Brief => Please output exactly the lines from the one that holds "Task: Click the Enxágue function cell" through the final line of the data, and nothing else; leave out any pictures.

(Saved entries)
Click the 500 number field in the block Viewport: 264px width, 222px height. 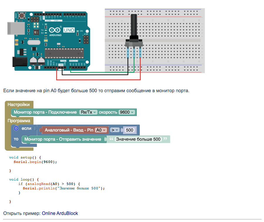click(129, 130)
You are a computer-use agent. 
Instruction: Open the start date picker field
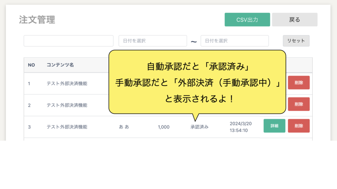tap(153, 41)
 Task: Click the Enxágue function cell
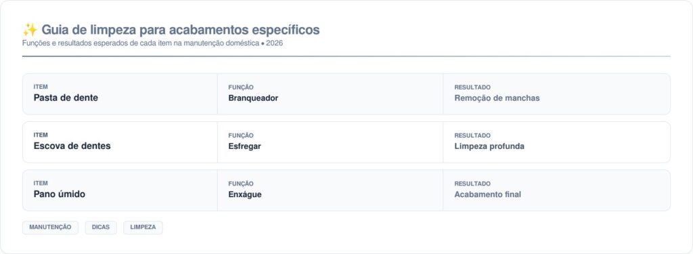245,194
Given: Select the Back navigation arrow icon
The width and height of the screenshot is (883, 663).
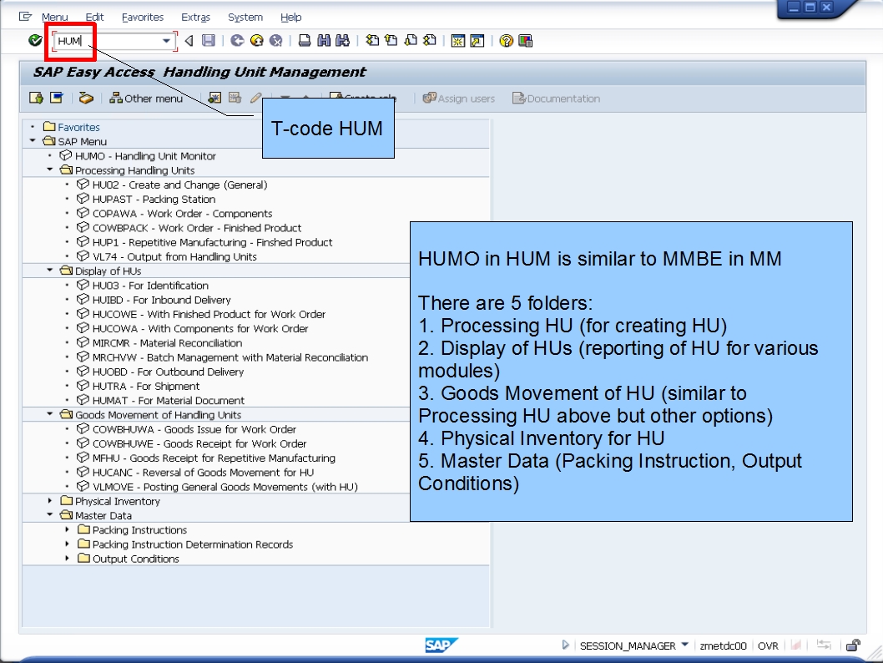Looking at the screenshot, I should coord(239,38).
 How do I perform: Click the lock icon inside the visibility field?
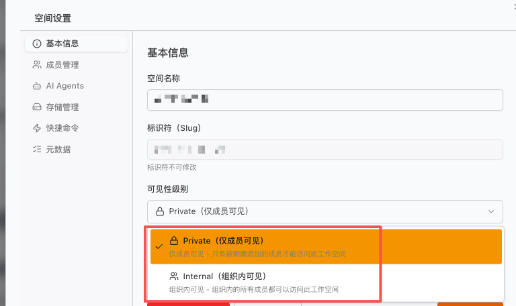coord(160,211)
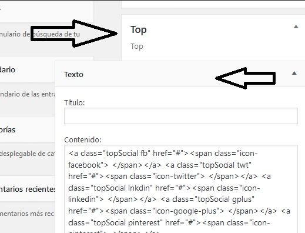Click the calendar entries description text
Image resolution: width=305 pixels, height=233 pixels.
tap(28, 94)
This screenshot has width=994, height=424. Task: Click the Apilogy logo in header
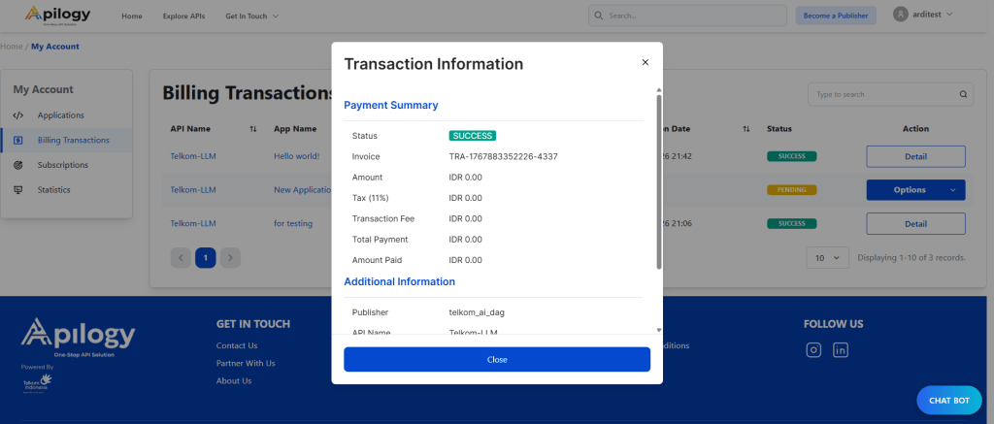[x=59, y=16]
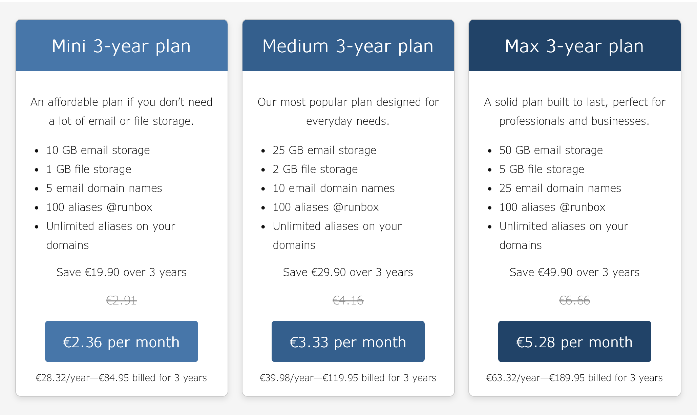This screenshot has width=697, height=415.
Task: Click Save €19.90 over 3 years text
Action: (x=121, y=272)
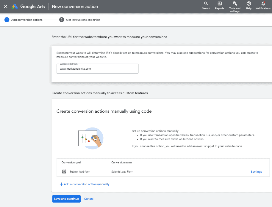Open Settings for Submit Lead Form
Screen dimensions: 272x207
point(256,172)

Answer box =>
 Task: Click the Enxágue function cell
245,194
Given: Select the Back navigation arrow icon
The width and height of the screenshot is (883, 663).
Looking at the screenshot, I should coord(239,38).
 How do I perform: Click the lock icon inside the visibility field?
coord(160,211)
Click the calendar entries description text
Image resolution: width=305 pixels, height=233 pixels.
tap(28, 94)
This screenshot has width=994, height=424. Task: Click the Apilogy logo in header
[x=59, y=16]
This screenshot has width=697, height=415.
Task: Click Save €19.90 over 3 years text
Action: (x=121, y=272)
Open Settings for Submit Lead Form
Screen dimensions: 272x207
point(256,172)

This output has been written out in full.